First of all, we don’t yet have any evidence that this was, in fact, a drone. It could still turn out to be a plastic bag. Or maybe a bat. Both have previously been mistaken for drones. But why wait for the conclusion of an investigation when you can take the word of a pilot, right?

But second is the most important point: Whether this was a drone or not, thankfully no people were harmed and, according to the statement from Canadian Minister for Transport, “This is the first time a drone has hit a commercial aircraft in Canada and I am extremely relieved that the aircraft only sustained minor damage and was able to land safely.”

That’s good news. It would be interesting to see the extent of this ‘minor damage’. And it’s also important to take into account the likelihood of a collision when discussing the threat drones genuinely pose to manned aircraft.

The Skyjet flight was reportedly struck by a drone while inbound to Jean Lesage International Airport in Québec City on Thursday. There were six passengers and two crew members on board the airplane at the time of the collision.

Wheeling out the transport minister

It’s interesting that the Canadian Ministry of Transport felt compelled to issue a public statement on the incident. Perhaps it was in response to local news stories, but it’s also convenient at a time when drone regulations are under intense scrutiny in Canada:

“Although the vast majority of drone operators fly responsibly, it was our concern for incidents like this that prompted me to take action and issue interim safety measures restricting where recreational drones could be flown.

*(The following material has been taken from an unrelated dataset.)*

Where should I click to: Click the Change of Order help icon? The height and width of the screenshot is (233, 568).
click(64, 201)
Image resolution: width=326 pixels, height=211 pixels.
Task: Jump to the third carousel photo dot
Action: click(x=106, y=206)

I would like to remind drone operators that endangering the safety of an aircraft is extremely dangerous and a serious offence. Anyone who violates the regulations could be subject to fines of up to $25,000 and/or prison. This applies to drones of any size, used for any purpose.

All airports, helipads and seaplane bases are “No Drone Zones” if you do not have permission from Transport Canada. For 2017, to date 1,596 drone incidents have been reported to the department. Of these, 131 are deemed to have been of aviation safety concern.” 

Currently, drones are not allowed within 5.5 km (3.4 miles) of Canadian airports, helipads and seaplane bases. To help enforce that ruling, manufacturer DJI has ensured its Geofencing technology is in place across Canada.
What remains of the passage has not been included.